RESP Outreach Intern – January

Written by: James Rice, RESP Outreach Intern

Going into the new year, January was a particularly important period of my internship that saw me shaping what I hoped to achieve through my work with the RESP. By the end of the month, I hoped to pitch my ideas to the team at St Cecilia’s Hall to determine what was feasible within the time frame of my internship.

Concert Room, St Cecilia’s Hall

However, this was not as straight forward as it initially seemed. When it comes to outreach and bringing attention to a project such as this, there are so many avenues that could be taken. For example, I first contacted the Scottish Society for Northern Studies to determine if they would be willing to publish an article that I would write on the RESP. Then, I emailed the Student Newspaper for the University of Edinburgh, with the intention of bringing awareness among students to the archive.

Unfortunately, I found little success in either of these two options. Nevertheless, I decided that I would continue with listing contacts and colleagues I work with at the CRC to determine what opportunities may be available for me going forward.

As I still hoped to engage students at the University with the project, I began looking into student societies relating to poetry and drama after seeing an outreach event at the National Archives. While volunteering in London, with a local university the archive put together a performance based off of archival material with students. With this, I considered contacting poet and writer in residence, Michael Pedersen, to see if he would be interested in writing something for the project. Yet, when pitching this idea, we decided that this would be difficult to achieve in the short time that I had to organise an event for this.

In another case, I met with Laura, the Engagement Officer for the Heritage Collections at the University. Through Laura, we discussed engagement opportunities through the creation of an ‘Activity Pack’ aimed at local primary and secondary schools. While we decided later that interacting with schools was not a route we hoped to look into, my team agreed that creating a few worksheet resources and a dedicated ‘Kids Page’ on the RESP website would be a great idea for the project.
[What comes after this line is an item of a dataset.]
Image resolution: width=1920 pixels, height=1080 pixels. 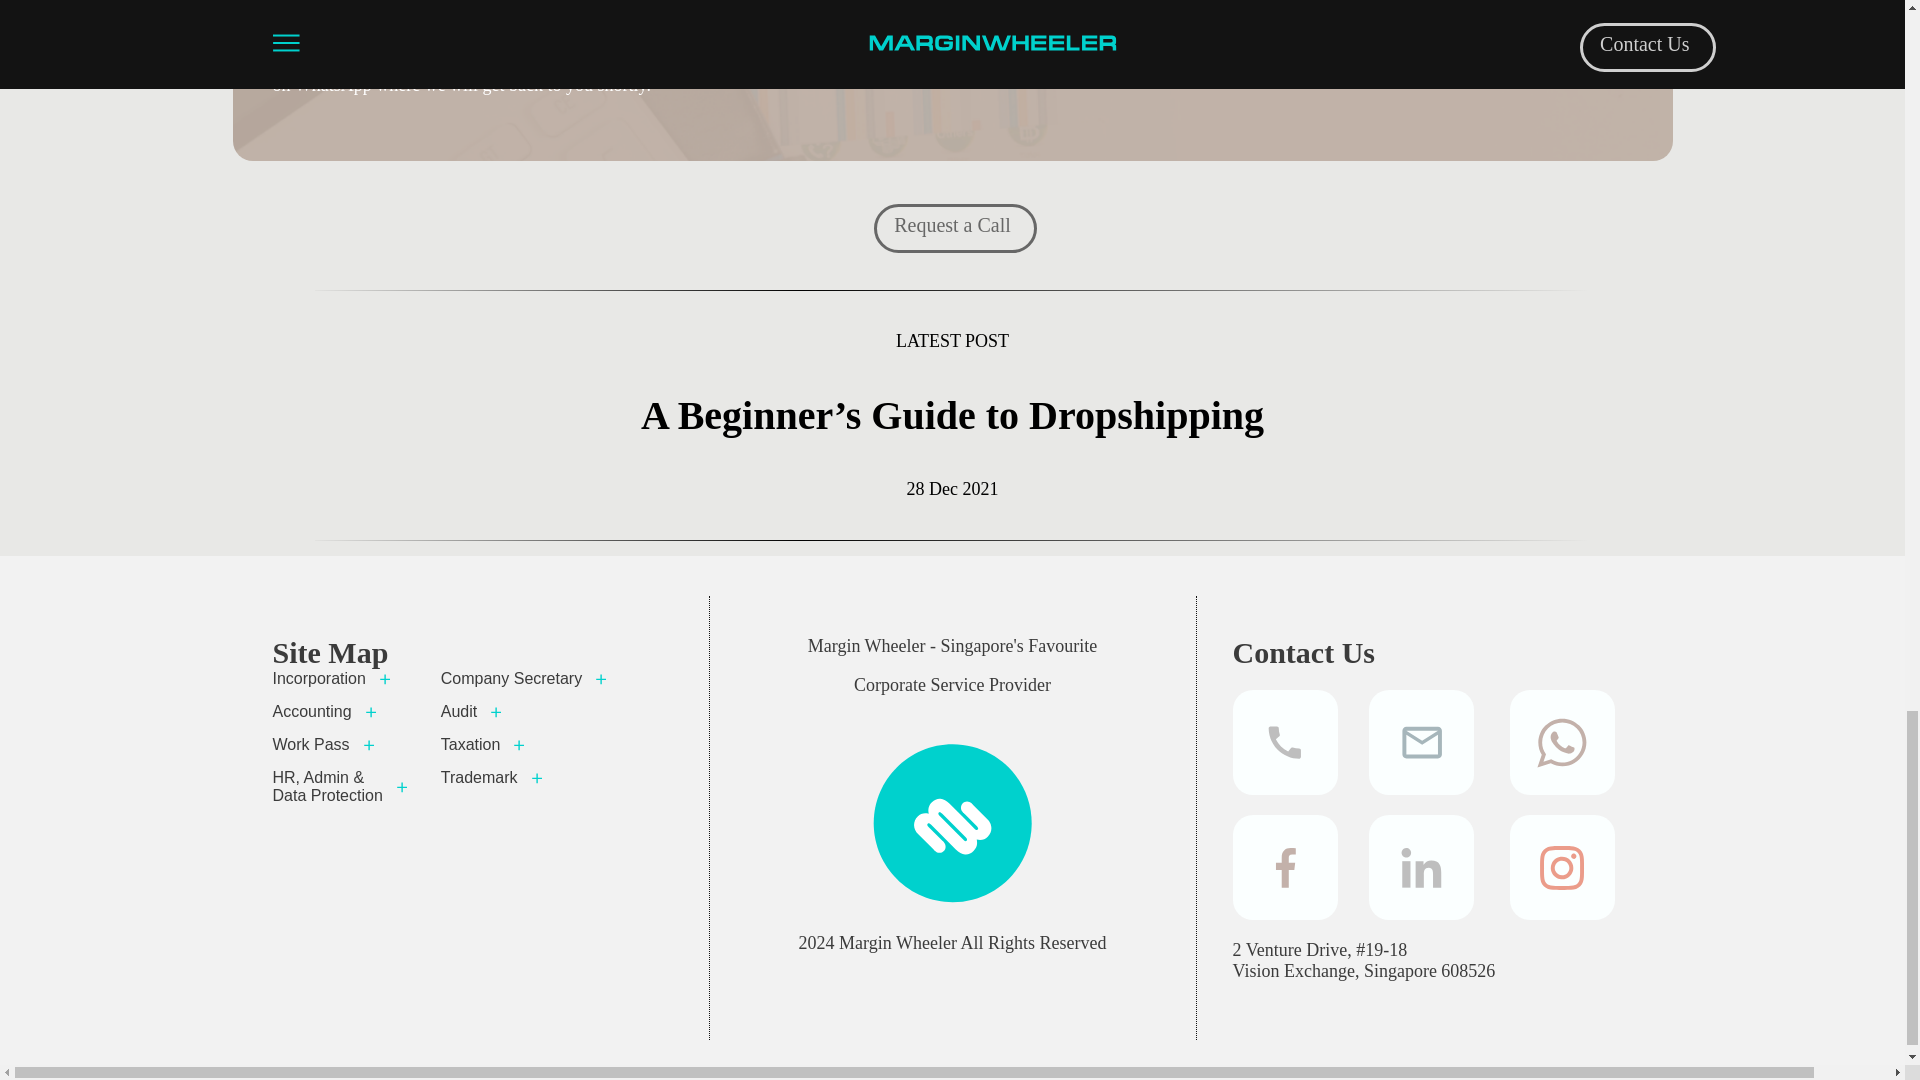 I want to click on Work Pass, so click(x=341, y=744).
At the pitch, myself and my team felt that alongside these sheets, producing promotional material and a video tutorial for the online archive itself was best for what we hoped to achieve. Promotional items like themed postcards and pencils were a simple way to get people curious about the RESP, while a video tutorial improved accessibility among users unfamiliar to our website or online archives in general.

Overall, while at times I felt discouraged as I found myself scrapping ideas or running into dead ends when thinking about how to engage in outreach, January was an important personnel step for me; allowing me to realise that some ideas falling through is just a natural part of the process. Without that, I wouldn’t have decided upon how to promote the RESP going forward.